• Text block:
►
Note that the capture/compare register has its own preload
enable bit, which is independent and enabled in PWM modes
and disabled otherwise. If you need more control of that
bit, you can use the HAL functions directly.
@param value: true to enable preloading, false to disable
@retval None
*/
void HardwareTimer::setPreloadEnable(bool value)
{
if (value)
{
LL_TIM_EnableARRPreload(_timerObj.handle.Instance);
}
else
{
LL_TIM_DisableARRPreload(_timerObj.handle.Instance);
}
}
/**
@brief Set channel Capture/Compare register
@param channel: Arduino channel [1..4]
@param compare: compare value depending on format
@param format of compare parameter. If ommited default format is Tick
TICK_FORMAT: compare is the number of tick
MICROSEC_FORMAT: compare is the number of microsecondes
HERTZ_FORMAT: compare is the frequency in hertz
@retval None
*/
void HardwareTimer::setCaptureCompare(uint32_t channel, uint32_t compare, TimerCompareFormat_t format)
{
int timChannel = getChannel(channel);
uint32_t Prescalerfactor = LL_TIM_GetPrescaler(_timerObj.handle.Instance) + 1;
uint32_t CCR_RegisterValue;
if (timChannel == -1)
{
//Error_Handler();
}
switch (format)
{
case MICROSEC_COMPARE_FORMAT:
CCR_RegisterValue = ((compare * (getTimerClkFreq() / 1000000)) / Prescalerfactor);
break;
case HERTZ_COMPARE_FORMAT:
CCR_RegisterValue = getTimerClkFreq() / (compare * Prescalerfactor);
break;
// As per Reference Manual PWM reach 100% with CCRx value strictly greater than ARR (So ARR+1 in our case)
◄
Entries on target coordinates
►
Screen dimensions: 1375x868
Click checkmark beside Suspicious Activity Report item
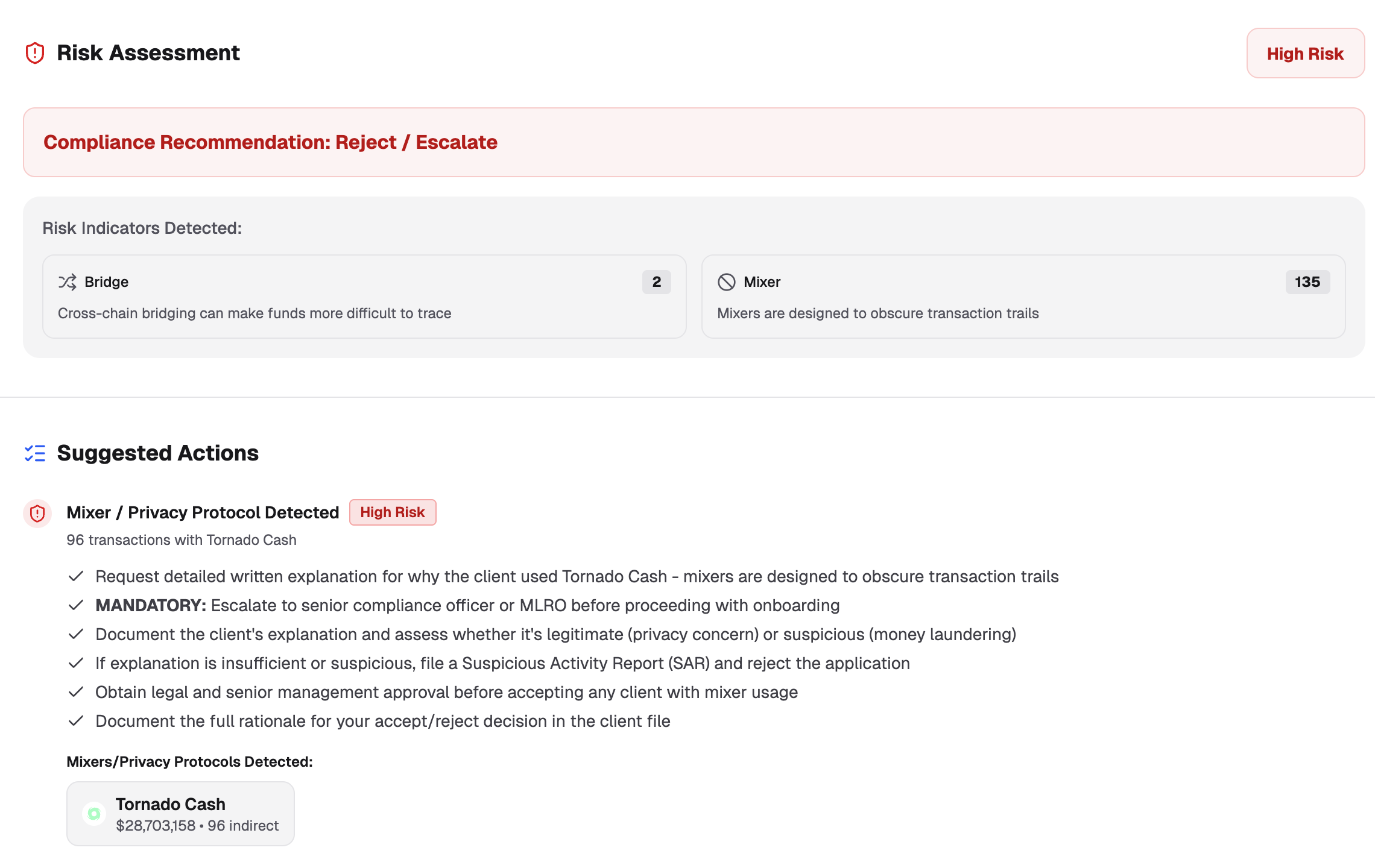coord(76,663)
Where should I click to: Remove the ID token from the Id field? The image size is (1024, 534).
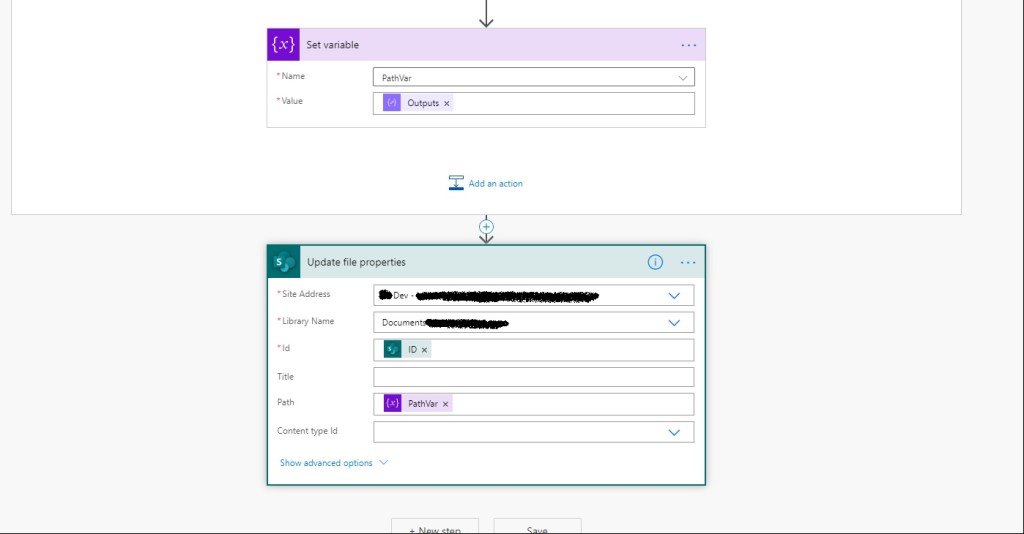(424, 350)
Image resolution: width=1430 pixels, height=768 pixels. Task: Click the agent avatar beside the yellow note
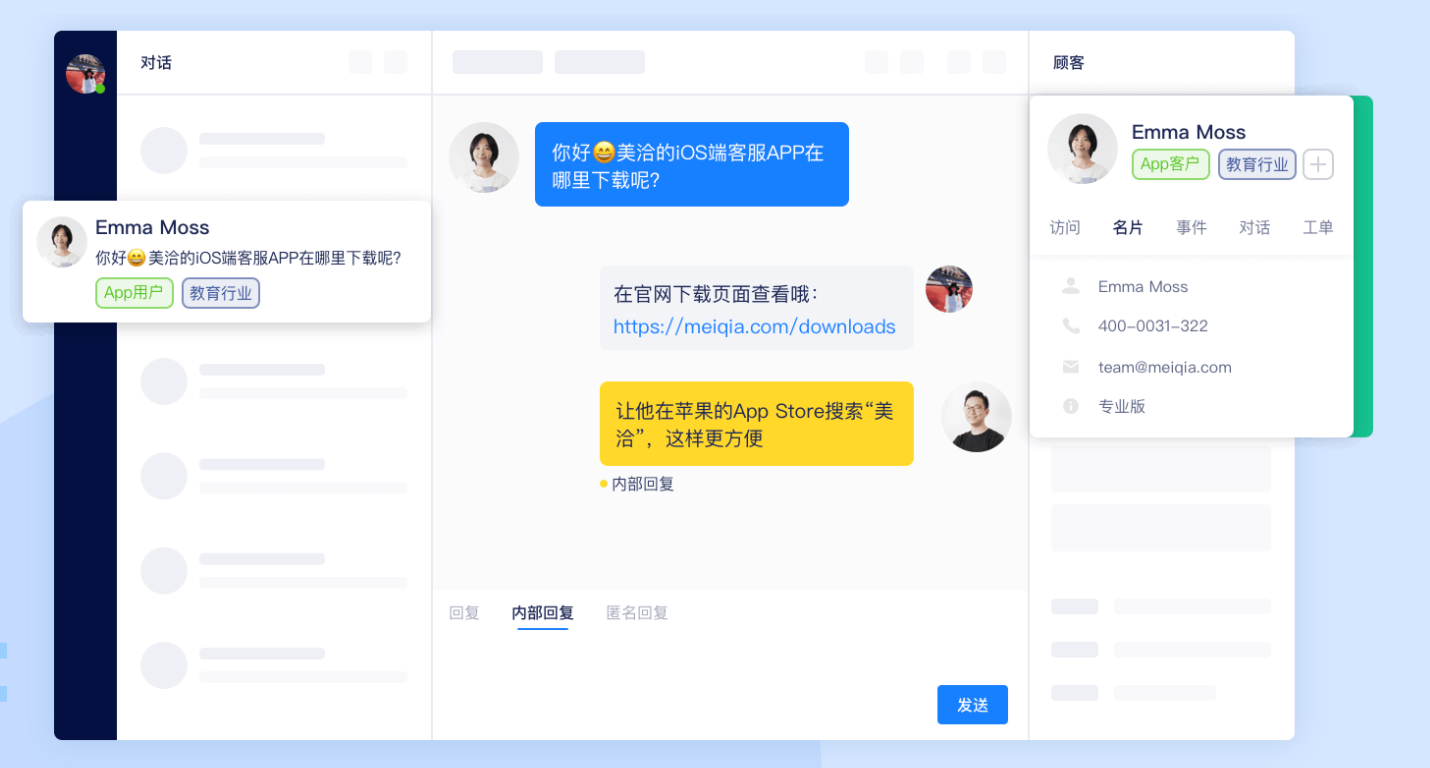pyautogui.click(x=976, y=417)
◄
• Job 1: According to the HardwareTimer code, what format does the compare parameter default to when it is left out?
• Job 2: Please write out the HardwareTimer code from "Note that the" to "HAL functions directly.".

• Finished answer 1: Tick.

• Finished answer 2:
Note that the capture/compare register has its own preload
enable bit, which is independent and enabled in PWM modes
and disabled otherwise. If you need more control of that
bit, you can use the HAL functions directly.